Before I became a motorcycle journalist, I had been a motorcycle mechanic. I’d worked in a few dealerships prior to starting my own business in 1994 with partner and friend Denis Lavoie. We didn’t sell motorcycles; we were instead equipped with a modest machine shop that we used to build engines and bikes for our customers.

New Shop, New Build

Harley-Davidson XR750One of the first projects we took on after opening was for the service manager of the Montreal Harley dealer where I used to work before taking off on my own. He wanted to build a Sportster-based dirt tracker for the street, a style now known as a street tracker. The dealer where he worked just wasn’t equipped for the type of fabricating work required to take on such a project, which is why we were handed the contract.

Working at a Harley dealer has other perks, however, one of them being access to crash-damaged bikes. He bought a crashed 1986 Sportster 883, which would become the donor bike. Of course, to make a proper street tracker – lightweight, svelte and with the appropriate dirt-track look – a proper dirt-track frame had to be procured.
The connection to the frame at the foundation of the street tracker came via Lavoie’s brother, Martin. Martin was an AMA-licensed Canadian flat-track racer living in Florida. He was a regular on the American flat-track circuit, making the finals more often than not, with a race victory at the Daytona short track in 1983, and an AMA national win at Sturgis in 1985. His bike of choice, of course, was the legendary Harley-Davidson XR750, a bike that is currently on display at L’Épopée de la Moto, a motorcycle museum in St-Jean-Port-Joli, just east of Quebec City on Hwy 132. But I digress.

An XR Coming Together

Harley-Davidson XR750Martin provided the bent 1972 Harley XR750 frame, which became the basis of the street tracker. That the frame was bent was of no concern, because the top tube had to be modified anyway to provide clearance for the taller 883 engine. The entire top frame tube was removed, as were the two front downtubes, each of which was cut off between the two forward engine-mounting holes. New chrome-moly tubes were repositioned and welded in place.

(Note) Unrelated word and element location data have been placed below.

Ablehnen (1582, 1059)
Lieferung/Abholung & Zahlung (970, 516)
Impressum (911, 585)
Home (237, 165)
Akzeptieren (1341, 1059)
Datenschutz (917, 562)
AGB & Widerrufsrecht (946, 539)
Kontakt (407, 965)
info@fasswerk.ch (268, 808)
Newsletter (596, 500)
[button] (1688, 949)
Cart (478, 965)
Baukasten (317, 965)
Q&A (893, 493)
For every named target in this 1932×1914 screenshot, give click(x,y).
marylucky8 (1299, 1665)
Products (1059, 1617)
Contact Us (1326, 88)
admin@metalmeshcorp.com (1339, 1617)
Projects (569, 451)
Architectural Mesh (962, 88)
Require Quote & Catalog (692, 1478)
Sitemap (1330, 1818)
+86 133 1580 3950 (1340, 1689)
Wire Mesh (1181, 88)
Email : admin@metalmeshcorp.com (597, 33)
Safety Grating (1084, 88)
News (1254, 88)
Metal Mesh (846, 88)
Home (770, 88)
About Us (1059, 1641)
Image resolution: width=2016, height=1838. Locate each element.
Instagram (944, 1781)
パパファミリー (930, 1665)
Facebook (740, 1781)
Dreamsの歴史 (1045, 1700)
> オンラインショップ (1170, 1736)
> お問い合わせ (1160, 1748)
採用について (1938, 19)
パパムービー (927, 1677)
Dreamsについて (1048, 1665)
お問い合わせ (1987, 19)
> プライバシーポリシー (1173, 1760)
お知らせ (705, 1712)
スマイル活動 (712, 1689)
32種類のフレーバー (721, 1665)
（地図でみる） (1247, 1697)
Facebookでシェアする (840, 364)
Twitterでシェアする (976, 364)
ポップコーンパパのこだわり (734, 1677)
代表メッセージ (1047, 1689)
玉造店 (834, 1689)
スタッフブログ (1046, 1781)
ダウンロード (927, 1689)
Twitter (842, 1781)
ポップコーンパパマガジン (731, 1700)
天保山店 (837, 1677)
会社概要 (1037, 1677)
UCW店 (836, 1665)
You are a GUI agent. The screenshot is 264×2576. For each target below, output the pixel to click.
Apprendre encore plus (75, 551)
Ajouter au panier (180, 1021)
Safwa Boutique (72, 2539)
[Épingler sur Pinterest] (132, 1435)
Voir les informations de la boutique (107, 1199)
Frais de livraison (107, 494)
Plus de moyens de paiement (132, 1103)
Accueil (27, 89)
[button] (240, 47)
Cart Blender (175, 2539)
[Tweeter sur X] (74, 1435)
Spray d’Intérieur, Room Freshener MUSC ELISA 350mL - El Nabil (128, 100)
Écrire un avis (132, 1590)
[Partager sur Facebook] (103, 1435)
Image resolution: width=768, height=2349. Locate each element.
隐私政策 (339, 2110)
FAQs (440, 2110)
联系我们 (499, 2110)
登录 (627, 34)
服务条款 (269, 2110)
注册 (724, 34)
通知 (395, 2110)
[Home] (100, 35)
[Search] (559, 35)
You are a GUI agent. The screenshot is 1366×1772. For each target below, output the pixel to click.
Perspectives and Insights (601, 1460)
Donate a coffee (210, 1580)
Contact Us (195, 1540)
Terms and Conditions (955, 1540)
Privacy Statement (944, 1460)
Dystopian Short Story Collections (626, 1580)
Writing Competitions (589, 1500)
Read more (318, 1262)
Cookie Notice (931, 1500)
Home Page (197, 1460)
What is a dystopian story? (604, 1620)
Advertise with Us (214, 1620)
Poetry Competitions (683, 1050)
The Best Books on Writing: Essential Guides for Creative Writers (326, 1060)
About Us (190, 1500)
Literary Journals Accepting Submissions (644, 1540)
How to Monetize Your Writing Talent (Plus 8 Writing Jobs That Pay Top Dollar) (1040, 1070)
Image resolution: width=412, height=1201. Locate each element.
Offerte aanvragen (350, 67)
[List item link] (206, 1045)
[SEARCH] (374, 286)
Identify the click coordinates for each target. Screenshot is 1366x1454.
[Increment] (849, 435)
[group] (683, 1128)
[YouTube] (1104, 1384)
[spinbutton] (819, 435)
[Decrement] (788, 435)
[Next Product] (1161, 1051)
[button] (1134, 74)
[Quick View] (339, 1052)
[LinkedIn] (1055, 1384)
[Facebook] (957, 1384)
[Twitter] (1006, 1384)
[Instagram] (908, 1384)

Unfortunately, because the top tube had to sit taller to clear the cylinder heads, the reworked frame lost its unique cross-tube steering-head layout, a characteristic of true XR750 frames where the backbone meets the steering neck at the bottom and the front tubes cross the backbone to join the steering neck at the top.

To remain faithful to the XR750, an aluminum oil tank was fabricated, though it is larger than the original tank, because incorporated within its centre is a battery box. It was hand-fabricated by Montreal-based custom-bike builder Dave Cody, who had a genius eye for bike design and a surgical hand with a TIG welder. The tailpiece is an aftermarket XR750 item made of fibreglass; the swingarm is not the original tubular item, but a square-tube item that came off an Ironhead Sportster. Because the 35 mm fork on the 1986 donor bike was bent, a 39 mm fork assembly from a later model was used. The entire wiring harness was handmade by yours truly, and designed to be almost invisible. The wire wheels were laced up using stock hubs and 18-inch aluminum rims: an Akront in the front and a Sun in the rear. The peanut gas tank came off the donor bike, and Cody painted the bike, finishing it with hand pinstriping and gold-leaf lettering.

The engine was bored to 1200 cc, high-performance Screamin’ Eagle cams were installed, an S&S carburetor replaced the original Keihin, and the heads were converted to a twin-sparkplug setup. The engine probably makes about 90 hp.

If memory serves, it took the better part of our first season in business to build the bike, and it would often draw the attention of our other customers. It was informally considered the signature bike of Cosden Specialities, the name of our fledgling shop, comprising the first three letters of our first names.

Lost and Found

After six years, I went on to other things, while Denis can still be found machining and welding away at the shop. We had lost track of our beloved XR Sporty, which the service manager sold to someone in Quebec’s Eastern Townships a couple of years after it was built. I even delivered the bike to the new owner, but had never seen it again after that –until it popped up on my computer screen, just a few hundred pixels wide. The image immediately took me back to that summer of ’94, sawing, grinding and welding steel to earn my living, and loving it.

The day after I spotted the XR in the classified ad, I called Sherbrooke Harley-Davidson, the dealer that had acquired the XR on trade, and made an appointment to see it. I got there before noon that day. I had told Alex Guyon, the sales rep I’d spoken to over the phone, that I had a keen interest in the bike.

Unbeknownst to me, the bike had been on display in the showroom for about a year as a showpiece. Many people had inquired about it during that time, but Guyon filtered its potential buyers, weaning out those asking if they could add a passenger seat or put on a set of drag bars or, worse yet, chrome it, pointing them instead to other bikes in the showroom. He well understood it was more significant a machine than that, and that it needed to be handed over to someone who also understood.

The XR Goes Home

Before I arrived, he had prepared a sheet listing all the modifications made to the bike, perhaps to justify its asking price. He told me the name of the person who’d traded it in, and it was indeed the same person from the Eastern Townships to whom I’d delivered the bike. I also learned that the bike spent the majority of its life on display in the guy’s basement, which explains why the speedometer, which was new when the bike was built, reads only 553 miles (it was a U.S. part incorrectly installed on a new bike and salvaged from warranty claims). It also explains why the bike still rolls on the Dunlop K591s I levered onto the rims so long ago. Guyon was completely dumbfounded when I confirmed these details, and even corrected him on occasion, including telling him details like the fact that the original front fender and hand-built exhaust had since been replaced – you see, I had neglected to mention over the phone that I had built the bike. When I did tell him though, the outcome was obvious. The Sporty XR had to come home.

I put the bike in a trailer after the snow melted and brought it back to Montreal. The bike is in excellent condition, though 20 years of storage has nonetheless taken a small toll. There are various chips in the frame paint, and the tailpiece, which I remember being a tight fit, sports two stress cracks, one on either side. The tires, which are barely worn in, need replacing because the sidewalls are cracked.

Aside from these repairs, I will also replace the gas tank. The peanut tank was chosen by the original owner, but I will source a replica XR750 gas tank so my XR Sporty becomes even more faithful visually to the machine on which it is modelled. Once these mods are complete, I can assure you I will not let it slip away again.